Revisiting Miami, 1986.
In my reading today, I had occasion to look again at the Miami shootout of such notoriety. And I came to a couple of conclusions:
After the famous 1986 Miami FBI shootout, there was a lot of fallout. Contrary to the opinions of many who know little about the event, the United States Federal Bureau of Investigation did NOT sweep the issue under the rug. In fact, they made a major investigation of the incident, piecing together who among the 9 participants in the firefight had fired which of the 129 rounds in that shootout. You can read about it here, or here, if you'd like. I don't have personal knowledge of any facts that would conflict with the FBI findings, or the facts presented above.
What we do know is that the aftermath was controversial. How, wondered many, could two crooks beat a whole squad of FBI men?
Well, first off, they didn't. Both bad guys died, right there on the scene. Unfortunately this occurred not before they killed two and seriously wounded two other FBI agents trying to arrest them. In fact, only one agent managed to avoid injuries.
But that's not good enough.
Well, no, it wasn't. Platt and Matix, the bad guys, almost managed to get away from the shootout scene, with an agent's car.

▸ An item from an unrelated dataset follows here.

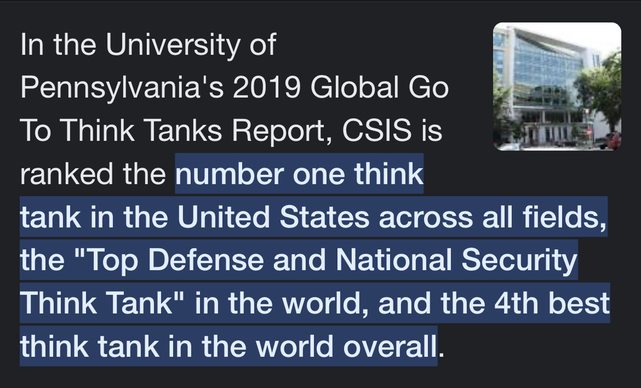Open the CSIS building thumbnail image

What were the major problems hindering the FBI? Was it that their guns were insufficient?
Yes and no.
One of the major rules in gunfighting is to have them, if at all possible, using a long gun. Both Platt and Matix adhered to this rule, and the FBI failed pretty badly in this regard. Platt fired 42 rounds of .223 out of his Mini-14 rifle at the agents, and scored lots of hits for effect. No concealable body armor would have stopped those rounds, and only two agents were wearing body armor. Platt was varsity. He had practiced a lot with his Mini-14, and knew how to use it. He had military training, and when the agents ducked behind cover, he advanced on them shooting. Matix fired a 12 gauge shotgun at the agents, getting off only one round. He was shot early on, by one of the agents (McNeil), and that fact likely saved lives. The first order in operations when faced with two such hostile armed men up close is to take out the shotgunner.

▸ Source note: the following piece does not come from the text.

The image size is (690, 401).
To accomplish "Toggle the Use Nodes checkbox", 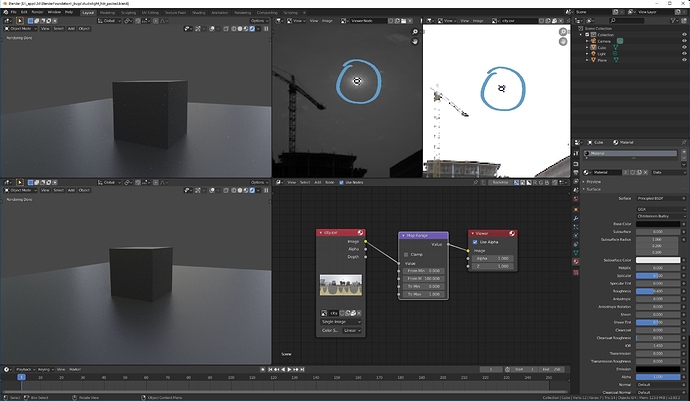I will (341, 182).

Yet the rounds that stopped both men were .38 Special +P lead semi-wadcutter hollow points. These were fired by one of the gutsiest lawmen ever to clank when he walked, Edmundo Mireles.

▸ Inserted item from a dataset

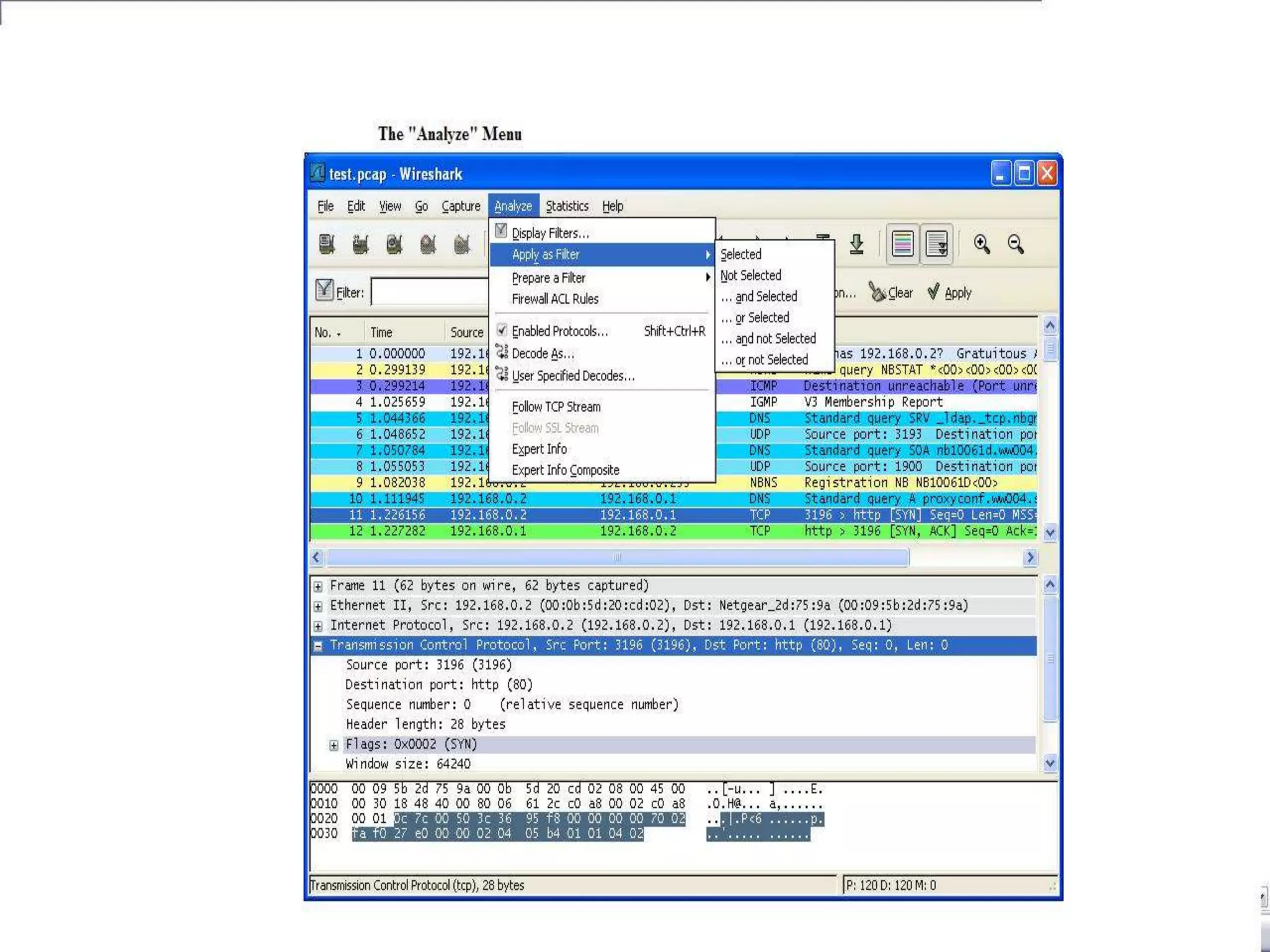
Task: Toggle the colorize packet list button
Action: point(903,244)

Mireles deserves special mention. After he was wounded in his left arm, he used his one good arm to cycle and fire his Bureau 12 gauge shotgun 5 times at the two men as they struggled to drive an FBI sedan away. He then advanced on them from the front, killing both men by firing through the windshield with his S&W revolver.
Fiat that the stop was going to happen when and where it did, with that number of agents. What should we have done to equip them differently? Well, shotguns all around would have been nice. Rifles would have been nice. (Notice: LONG guns.) These both would have improved the good guys' hit ratio, but just as importantly would have improved the likelihood of stopping the bad guys with their hits. Matix was hit three times before Mireless made his heroic charge, and Platt was struck at least 9 times before that charge.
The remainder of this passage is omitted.